Extracted text:
----------
Tlingit & Haida receives $100,000 in reparations towards community healing – Local First Media Group

Photo provided by Tlingit & Haida

Juneau, Alaska (KINY) – The Central Council of Tlingit & Haida Indian Tribes of Alaska has received $100,000 from Kuneix Hídi Northern Light United Church (KHNLUC) congregation of Juneau, AK. The Native Ministries Committee presented the donation on day one of the 89th Tribal Assembly. 

The donation is to help support and uplift healing programs within the Community & Behavioral Services Healing Center. The funds are part of a commitment of $1 million in reparations from the congregation to repair the harm and pain the Juneau community experienced at the racist closure, more than 60 years ago, of the once predominantly Tlingit church.
----------
Data segment:

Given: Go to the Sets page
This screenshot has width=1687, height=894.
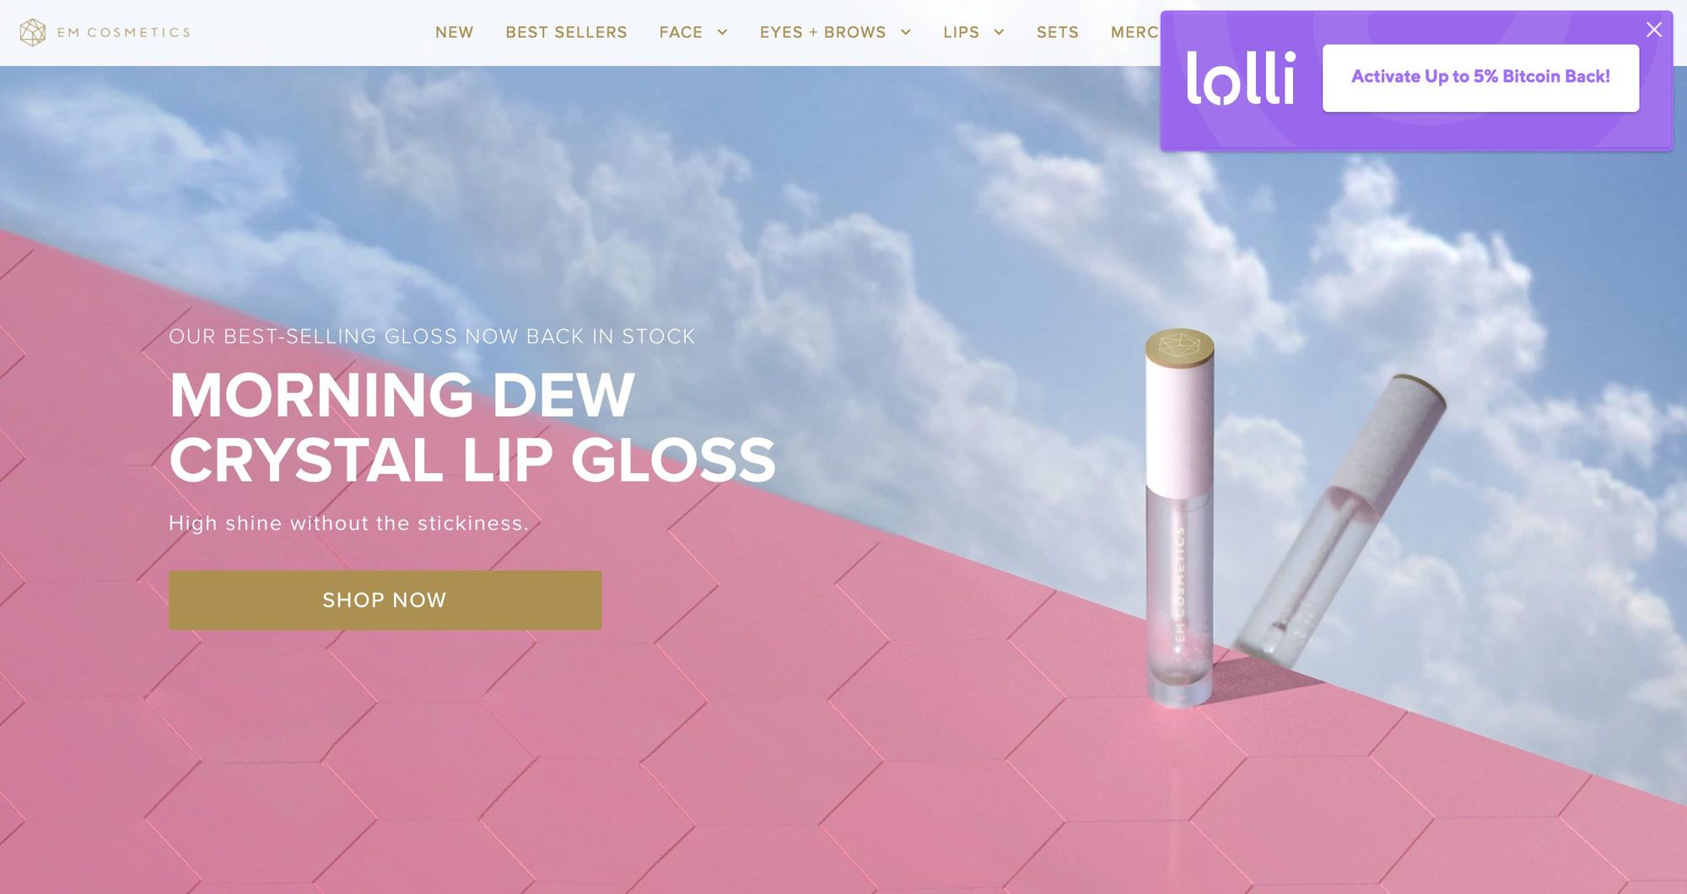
----------
Given instruction:
Answer these questions using the reparations article above.
1. Which committee presented the donation?
2. Within which center are the healing programs the donation will support?
3. What total amount in reparations has the congregation committed?

Solution for this exercise:
1. The Native Ministries Committee
2. The Community & Behavioral Services Healing Center
3. $1 million